• [练习要求]:
请把混合动力车辆加速控制摘录中从“用于混合动力车辆的加速控制方法和加速控制装置 技术领域”开始、一直到“与驱动电机DM一起驱动车辆。”为止的文字原样抄写下来。

• [摘录]:
───
一种用于混合动力车辆的加速控制方法,具体包括:在油门踏板的位置增加期间识别是否满足扭矩限制不足条件;当识别出满足扭矩限制不足条件时,将驱动电机的扭矩限制从初始扭矩限制切换为根据电池的峰值放电功率计算的峰值扭矩限制;在将驱动电机的扭矩限制切换为峰值扭矩限制之后,识别是否满足退出条件;当识别出满足退出条件时,将驱动电机的扭矩限制从峰值扭矩限制切换为根据电池的连续放电功率计算的连续扭矩限制。该方法改善了混合动力车辆的加速响应性能。还涉及一种加速控制装置。

Description

用于混合动力车辆的加速控制方法和加速控制装置 技术领域
本发明涉及车辆技术领域。具体地,本发明涉及一种用于混合动力车辆的加速控制方法和加速控制装置。
背景技术
在能源与环境问题日益凸显的背景下,新能源车辆越来越受到人们的重视。P1+P3布局的混合动力车辆是当前经常采用的一类新能源车辆,图1示出了采用这种布局的混合动力车辆的动力系统的示意图。其中,发电机GM连接在发动机E(内燃机,ICE)后端、离合器K0前端,即P1位置;驱动电机DM连接在变速器后端,即P3位置。当离合器K0断开时,驱动电机DM可以直接驱动车辆,发电机GM可以回收发动机E的扭矩来进行发电。当离合器K0闭合时,发动机E和发电机GM经由离合器K0与驱动电机DM一起驱动车辆。
由于P1+P3布局的混合动力车辆使用爪形离合器,当在发动机E与驱动电机DM的串联模式、并联模式与纯电动模式之间切换时,发动机扭矩必须降低到零,并且在此期间发动机E不能提供动力输出。
当车辆在串联模式下行驶并且驾驶员在低油门位置或零油门位置下快速深踩油门时,发动机E的扭矩响应在初始阶段是滞后的,而驱动电机DM由电池供电来驱动车辆。当电池的实际放电功率达到其连续功率极限时,需要等待发动机E增加转速和扭矩,然后才能进一步向驱动电机DM提供能量。在发动机E的转速和扭矩增加过程中,发动机E提供的功率非常小,不能满足驾驶员的需要。只有在模式切换和发动机扭矩响应的完成之后,发动机E才能向驱动电机DM提供更大的功率。因此,车辆的加速性能具有两个不一致的阶段,使得驾驶体验较差。
───
• [所给资料]:
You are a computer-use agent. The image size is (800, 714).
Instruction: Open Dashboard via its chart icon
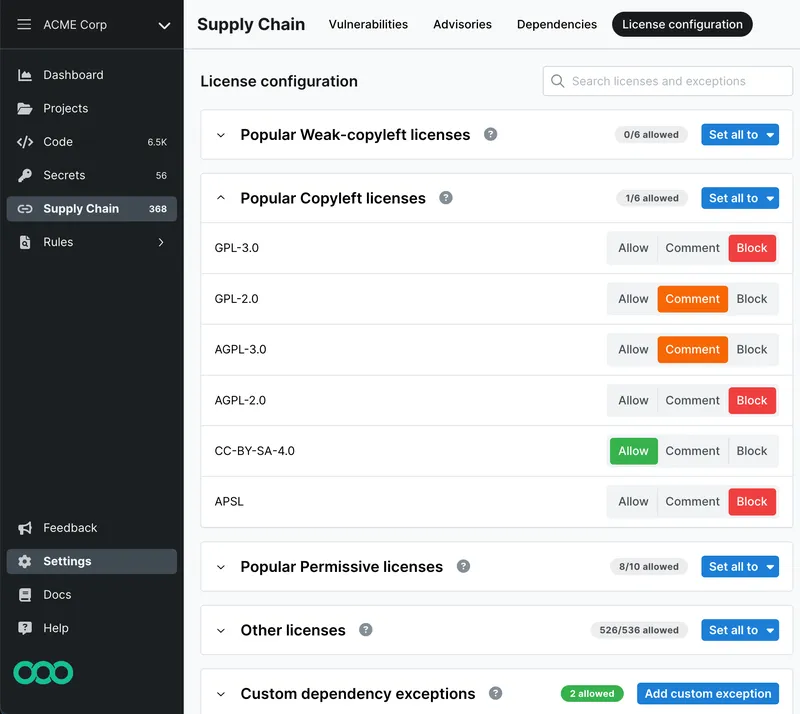pos(25,75)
───
• [参考解答]:
用于混合动力车辆的加速控制方法和加速控制装置 技术领域
本发明涉及车辆技术领域。具体地,本发明涉及一种用于混合动力车辆的加速控制方法和加速控制装置。
背景技术
在能源与环境问题日益凸显的背景下,新能源车辆越来越受到人们的重视。P1+P3布局的混合动力车辆是当前经常采用的一类新能源车辆,图1示出了采用这种布局的混合动力车辆的动力系统的示意图。其中,发电机GM连接在发动机E(内燃机,ICE)后端、离合器K0前端,即P1位置;驱动电机DM连接在变速器后端,即P3位置。当离合器K0断开时,驱动电机DM可以直接驱动车辆,发电机GM可以回收发动机E的扭矩来进行发电。当离合器K0闭合时,发动机E和发电机GM经由离合器K0与驱动电机DM一起驱动车辆。